Apesar das inegáveis qualidades de advogado criminal do ministro Márcio Thomas Bastos, para a complexa função de ministro da Justiça (muito além de orientações à Polícia Federal), que compreende o encaminhamento da reforma do Judiciário, a renovação dos códigos, a reforma política e tudo mais que diz respeito à estrutura jurídica do País, necessário seria um jurista de estofo mais abrangente, com profundos conhecimentos de Direito Administrativo, Constitucional, Financeiro, Tributário, além da percepção especial quanto aos efeitos da (boa ou má) aplicação do Direito na vida das pessoas. Esse jurista é o atual ministro do Supremo Eros Grau - amigo de Lula de longa data. Apesar de discreto e formal - ótimas qualidades para um ministro da Justiça -, Eros Grau é pessoa de muita sensibilidade, o que já demonstravam as poesias que escrevia na juventude, como a bela Canção da Abortada.

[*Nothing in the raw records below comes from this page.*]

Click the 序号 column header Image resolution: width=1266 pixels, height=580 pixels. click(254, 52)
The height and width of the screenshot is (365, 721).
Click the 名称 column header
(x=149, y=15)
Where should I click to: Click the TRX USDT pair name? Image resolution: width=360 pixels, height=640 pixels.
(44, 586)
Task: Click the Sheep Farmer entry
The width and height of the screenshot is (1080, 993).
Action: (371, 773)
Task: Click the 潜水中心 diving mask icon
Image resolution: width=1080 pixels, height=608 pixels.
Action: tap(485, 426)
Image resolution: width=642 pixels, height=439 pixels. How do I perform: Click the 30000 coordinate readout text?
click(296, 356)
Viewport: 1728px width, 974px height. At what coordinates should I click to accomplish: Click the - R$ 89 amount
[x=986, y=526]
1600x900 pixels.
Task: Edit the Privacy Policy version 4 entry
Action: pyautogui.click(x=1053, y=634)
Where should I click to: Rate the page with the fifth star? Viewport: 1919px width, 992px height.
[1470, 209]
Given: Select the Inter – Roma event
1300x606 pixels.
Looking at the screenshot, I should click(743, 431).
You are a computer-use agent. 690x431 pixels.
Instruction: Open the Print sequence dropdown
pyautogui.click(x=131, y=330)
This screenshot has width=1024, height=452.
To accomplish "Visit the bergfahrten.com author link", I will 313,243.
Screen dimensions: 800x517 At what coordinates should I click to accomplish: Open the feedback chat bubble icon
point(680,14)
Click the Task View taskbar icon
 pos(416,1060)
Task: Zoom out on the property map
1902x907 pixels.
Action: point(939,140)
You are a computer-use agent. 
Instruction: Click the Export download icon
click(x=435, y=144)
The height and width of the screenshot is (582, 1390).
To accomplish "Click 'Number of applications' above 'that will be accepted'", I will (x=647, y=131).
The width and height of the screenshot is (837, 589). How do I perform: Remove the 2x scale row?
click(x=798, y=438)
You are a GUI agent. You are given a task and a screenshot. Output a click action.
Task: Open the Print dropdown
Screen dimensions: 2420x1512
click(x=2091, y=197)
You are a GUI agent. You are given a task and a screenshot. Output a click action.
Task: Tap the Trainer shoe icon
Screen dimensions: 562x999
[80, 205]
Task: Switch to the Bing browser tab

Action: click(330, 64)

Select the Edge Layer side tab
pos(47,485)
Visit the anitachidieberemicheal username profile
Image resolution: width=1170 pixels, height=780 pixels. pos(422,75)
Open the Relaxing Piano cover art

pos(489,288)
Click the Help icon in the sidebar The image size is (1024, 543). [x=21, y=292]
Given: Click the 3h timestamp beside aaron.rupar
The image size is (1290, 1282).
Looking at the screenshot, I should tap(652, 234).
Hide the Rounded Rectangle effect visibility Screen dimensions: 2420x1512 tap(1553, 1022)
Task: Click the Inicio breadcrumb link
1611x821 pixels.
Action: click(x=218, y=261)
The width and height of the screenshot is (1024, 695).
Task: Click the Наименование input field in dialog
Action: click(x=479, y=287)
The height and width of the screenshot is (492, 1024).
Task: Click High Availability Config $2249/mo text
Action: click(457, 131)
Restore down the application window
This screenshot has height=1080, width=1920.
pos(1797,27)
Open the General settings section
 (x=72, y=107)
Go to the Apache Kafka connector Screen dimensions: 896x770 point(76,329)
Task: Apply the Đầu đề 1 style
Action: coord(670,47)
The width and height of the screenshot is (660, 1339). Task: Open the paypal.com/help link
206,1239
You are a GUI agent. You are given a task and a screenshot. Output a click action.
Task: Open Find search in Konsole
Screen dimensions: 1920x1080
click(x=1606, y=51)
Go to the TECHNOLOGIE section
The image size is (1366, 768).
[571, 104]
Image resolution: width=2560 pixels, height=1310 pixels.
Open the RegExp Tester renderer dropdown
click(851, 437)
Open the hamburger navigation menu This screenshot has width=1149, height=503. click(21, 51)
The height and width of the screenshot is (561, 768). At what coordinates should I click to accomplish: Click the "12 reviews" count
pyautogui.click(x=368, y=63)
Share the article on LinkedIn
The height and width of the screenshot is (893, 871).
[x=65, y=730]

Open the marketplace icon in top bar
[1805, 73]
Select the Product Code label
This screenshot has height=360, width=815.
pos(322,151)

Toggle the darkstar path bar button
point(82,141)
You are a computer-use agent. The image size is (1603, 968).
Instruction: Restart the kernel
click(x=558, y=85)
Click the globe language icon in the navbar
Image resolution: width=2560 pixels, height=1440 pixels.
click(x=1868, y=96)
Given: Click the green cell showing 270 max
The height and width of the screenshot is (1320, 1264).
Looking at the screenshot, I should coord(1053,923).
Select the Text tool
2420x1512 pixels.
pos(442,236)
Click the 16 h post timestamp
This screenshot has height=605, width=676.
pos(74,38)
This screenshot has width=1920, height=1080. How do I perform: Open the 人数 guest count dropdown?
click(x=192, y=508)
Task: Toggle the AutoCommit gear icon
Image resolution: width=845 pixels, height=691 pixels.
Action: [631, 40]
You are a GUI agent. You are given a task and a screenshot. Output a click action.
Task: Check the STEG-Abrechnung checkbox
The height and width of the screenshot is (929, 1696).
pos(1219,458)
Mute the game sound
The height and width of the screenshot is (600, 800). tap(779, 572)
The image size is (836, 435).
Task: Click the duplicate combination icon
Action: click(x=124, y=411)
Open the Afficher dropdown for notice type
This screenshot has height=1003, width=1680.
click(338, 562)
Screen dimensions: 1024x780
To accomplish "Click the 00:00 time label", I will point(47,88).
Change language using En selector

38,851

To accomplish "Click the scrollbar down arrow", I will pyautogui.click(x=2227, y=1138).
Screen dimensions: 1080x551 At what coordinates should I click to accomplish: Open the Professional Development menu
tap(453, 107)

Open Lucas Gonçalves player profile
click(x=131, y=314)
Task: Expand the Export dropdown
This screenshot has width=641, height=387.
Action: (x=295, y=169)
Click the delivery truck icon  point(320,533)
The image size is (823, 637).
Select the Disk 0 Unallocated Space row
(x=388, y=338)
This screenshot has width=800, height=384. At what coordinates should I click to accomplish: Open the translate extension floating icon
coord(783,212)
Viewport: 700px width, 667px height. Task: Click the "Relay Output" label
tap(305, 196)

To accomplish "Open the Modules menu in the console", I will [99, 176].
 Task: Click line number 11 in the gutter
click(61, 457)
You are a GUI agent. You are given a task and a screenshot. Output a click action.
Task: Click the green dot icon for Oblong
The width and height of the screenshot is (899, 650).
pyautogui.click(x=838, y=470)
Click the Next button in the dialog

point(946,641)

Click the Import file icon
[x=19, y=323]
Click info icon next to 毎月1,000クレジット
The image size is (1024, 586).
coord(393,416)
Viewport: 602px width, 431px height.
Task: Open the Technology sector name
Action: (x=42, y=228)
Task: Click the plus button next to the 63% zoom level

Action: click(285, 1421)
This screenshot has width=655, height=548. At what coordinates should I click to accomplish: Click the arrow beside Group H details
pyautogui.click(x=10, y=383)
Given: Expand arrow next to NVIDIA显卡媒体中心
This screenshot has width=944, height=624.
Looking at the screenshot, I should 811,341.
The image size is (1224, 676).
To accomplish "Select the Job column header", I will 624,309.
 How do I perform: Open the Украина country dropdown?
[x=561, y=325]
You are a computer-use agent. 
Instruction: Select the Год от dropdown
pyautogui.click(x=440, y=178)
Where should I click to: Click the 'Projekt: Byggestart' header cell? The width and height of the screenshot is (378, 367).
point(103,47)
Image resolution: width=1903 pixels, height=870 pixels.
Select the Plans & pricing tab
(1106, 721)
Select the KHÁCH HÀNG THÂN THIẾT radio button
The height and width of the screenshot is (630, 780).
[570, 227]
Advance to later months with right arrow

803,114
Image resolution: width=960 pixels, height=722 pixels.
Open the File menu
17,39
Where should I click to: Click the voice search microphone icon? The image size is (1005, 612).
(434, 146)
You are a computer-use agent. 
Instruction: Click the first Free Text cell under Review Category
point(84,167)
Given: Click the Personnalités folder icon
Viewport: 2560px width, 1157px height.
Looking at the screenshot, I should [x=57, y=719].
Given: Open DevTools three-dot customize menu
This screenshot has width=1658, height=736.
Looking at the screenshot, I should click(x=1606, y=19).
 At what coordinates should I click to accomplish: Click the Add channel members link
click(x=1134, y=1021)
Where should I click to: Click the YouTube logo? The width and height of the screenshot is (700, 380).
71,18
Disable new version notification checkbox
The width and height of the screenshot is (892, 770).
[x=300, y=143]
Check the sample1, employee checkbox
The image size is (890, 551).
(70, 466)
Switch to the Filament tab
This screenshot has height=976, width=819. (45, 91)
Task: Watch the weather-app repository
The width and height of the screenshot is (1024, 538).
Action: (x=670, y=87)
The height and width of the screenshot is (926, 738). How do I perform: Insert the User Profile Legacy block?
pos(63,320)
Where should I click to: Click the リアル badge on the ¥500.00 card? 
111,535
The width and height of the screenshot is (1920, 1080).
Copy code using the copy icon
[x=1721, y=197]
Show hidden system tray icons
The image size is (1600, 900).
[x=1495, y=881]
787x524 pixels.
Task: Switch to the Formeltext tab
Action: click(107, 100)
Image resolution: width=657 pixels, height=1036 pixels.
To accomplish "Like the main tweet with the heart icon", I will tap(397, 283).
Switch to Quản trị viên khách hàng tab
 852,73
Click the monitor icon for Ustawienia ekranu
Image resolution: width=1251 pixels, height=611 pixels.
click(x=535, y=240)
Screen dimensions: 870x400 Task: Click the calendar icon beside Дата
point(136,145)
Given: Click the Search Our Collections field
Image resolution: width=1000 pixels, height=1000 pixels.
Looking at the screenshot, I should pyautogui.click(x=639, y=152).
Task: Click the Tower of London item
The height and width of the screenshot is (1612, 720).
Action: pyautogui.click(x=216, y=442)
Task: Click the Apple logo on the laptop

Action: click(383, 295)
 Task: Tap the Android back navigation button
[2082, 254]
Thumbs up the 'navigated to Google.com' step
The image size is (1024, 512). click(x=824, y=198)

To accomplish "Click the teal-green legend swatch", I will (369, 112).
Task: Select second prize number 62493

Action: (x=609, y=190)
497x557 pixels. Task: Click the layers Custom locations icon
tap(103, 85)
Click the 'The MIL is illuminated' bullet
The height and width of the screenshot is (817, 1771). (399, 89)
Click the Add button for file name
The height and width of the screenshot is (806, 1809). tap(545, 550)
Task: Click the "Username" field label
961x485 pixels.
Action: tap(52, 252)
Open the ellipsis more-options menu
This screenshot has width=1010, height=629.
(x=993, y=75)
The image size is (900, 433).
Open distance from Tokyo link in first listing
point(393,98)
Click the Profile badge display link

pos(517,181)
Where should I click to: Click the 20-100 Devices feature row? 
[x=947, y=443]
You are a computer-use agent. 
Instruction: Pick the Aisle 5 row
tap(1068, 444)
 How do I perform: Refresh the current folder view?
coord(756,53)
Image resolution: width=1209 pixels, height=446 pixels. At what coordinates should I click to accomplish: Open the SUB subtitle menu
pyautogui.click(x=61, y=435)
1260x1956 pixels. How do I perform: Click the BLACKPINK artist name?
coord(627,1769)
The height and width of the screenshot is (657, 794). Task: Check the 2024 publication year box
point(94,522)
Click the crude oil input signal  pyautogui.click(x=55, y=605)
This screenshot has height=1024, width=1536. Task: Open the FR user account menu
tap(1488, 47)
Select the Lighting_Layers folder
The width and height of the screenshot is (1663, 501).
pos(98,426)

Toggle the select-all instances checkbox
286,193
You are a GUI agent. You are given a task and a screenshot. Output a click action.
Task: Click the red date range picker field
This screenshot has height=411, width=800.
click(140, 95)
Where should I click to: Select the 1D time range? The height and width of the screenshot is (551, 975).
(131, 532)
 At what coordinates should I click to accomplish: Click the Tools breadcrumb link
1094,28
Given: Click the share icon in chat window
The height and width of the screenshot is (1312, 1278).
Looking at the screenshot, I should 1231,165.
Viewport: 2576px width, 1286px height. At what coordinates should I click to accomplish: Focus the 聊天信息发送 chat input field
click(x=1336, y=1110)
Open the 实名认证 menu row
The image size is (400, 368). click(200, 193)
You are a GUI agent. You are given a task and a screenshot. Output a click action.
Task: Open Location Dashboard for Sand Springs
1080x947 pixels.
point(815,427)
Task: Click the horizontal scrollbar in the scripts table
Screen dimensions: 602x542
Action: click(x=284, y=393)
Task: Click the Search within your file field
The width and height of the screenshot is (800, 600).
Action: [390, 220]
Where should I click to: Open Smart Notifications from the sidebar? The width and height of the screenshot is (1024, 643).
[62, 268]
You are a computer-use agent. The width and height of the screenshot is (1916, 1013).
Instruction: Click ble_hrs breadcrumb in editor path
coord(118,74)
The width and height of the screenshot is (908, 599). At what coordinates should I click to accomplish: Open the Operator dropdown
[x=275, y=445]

E por falar em literatura, será que o mais respeitado intelectual do Brasil - o professor Antonio Candido -, que tanto contribuiu para a chegada do amigo Lula ao poder maior, se furtaria a, neste momento difícil, lhe prestar uma colaboração decisiva, assumindo o Ministério da Cultura, ao qual haveria de emprestar seu enorme prestígio - assim como alargaria as dimensões da pasta, estendendo o apoio oficial a todos os gêneros de produção cultural e artística que bem conhece (e não mais só a alguns)? Com certeza o atual ministro Gilberto Gil ficaria honrado em passar-lhe o bastão - e também aliviado, porque mais disponível estaria para atender à grande demanda internacional por seus shows.

Eduardo Suplicy seria o ideal comandante do Ministério do Desenvolvimento e Reforma Agrária, porque é político de grande habilidade pacificadora, mestre na intermediação de conflitos e, sobretudo, porque a reforma agrária, nos dias de hoje, se tornou muito mais uma questão de renda mínima. Para a Previdência Social, em lugar de manter um ministro (Romero Jucá) que, recém-empossado, já é recordista em denúncias estampadas na imprensa, o ideal seria um ministro de competência e idoneidade jamais contestadas, assim como comprovada capacidade de planejamento e visão futura - o que é essencial na atividade previdenciária. Esse ministro seria João Sayad.

Com sua bagagem imensa de conhecimentos, como filósofa e educadora, Marilena Chauí poderia conduzir o Ministério da Educação com uma amplitude de perspectivas muito maior do que a do atual titular da pasta, que parece mais preocupado - para não dizer obcecado - com o problema das "cotas" (raciais ou de outro gênero) de ingresso na universidade, pelo que se utiliza de argumentos que constituem verdadeiros crimes de lesa-lógica aristotélica. Ao sindicalista dr. Vicente Paulo da Silva (Vicentinho) bem que poderia ser dada a oportunidade de comandar o Ministério do Trabalho e pôr sua vasta experiência, de conhecimento das leis trabalhistas e de negociação, a serviço da modernização do sindicalismo brasileiro. E Mário Garnero, que tanto tem ajudado o governo, com seu excepcional relacionamento internacional e na atração de investidores para o País (como confirma o ministro José Dirceu), não poderia substituir com grande vantagem, no Ministério das Relações Exteriores, um ministro que, além do estranho preconceito contra pintores, quase só é reconhecido em foros internacionais quando confundido com seu antecessor, por semelhanças (apenas) de barba, formato de rosto, estatura e prenome?

De qualquer forma, esta lista de ministeriáveis vale, porque, se Lula não a aproveitar, seu sucessor poderá fazê-lo.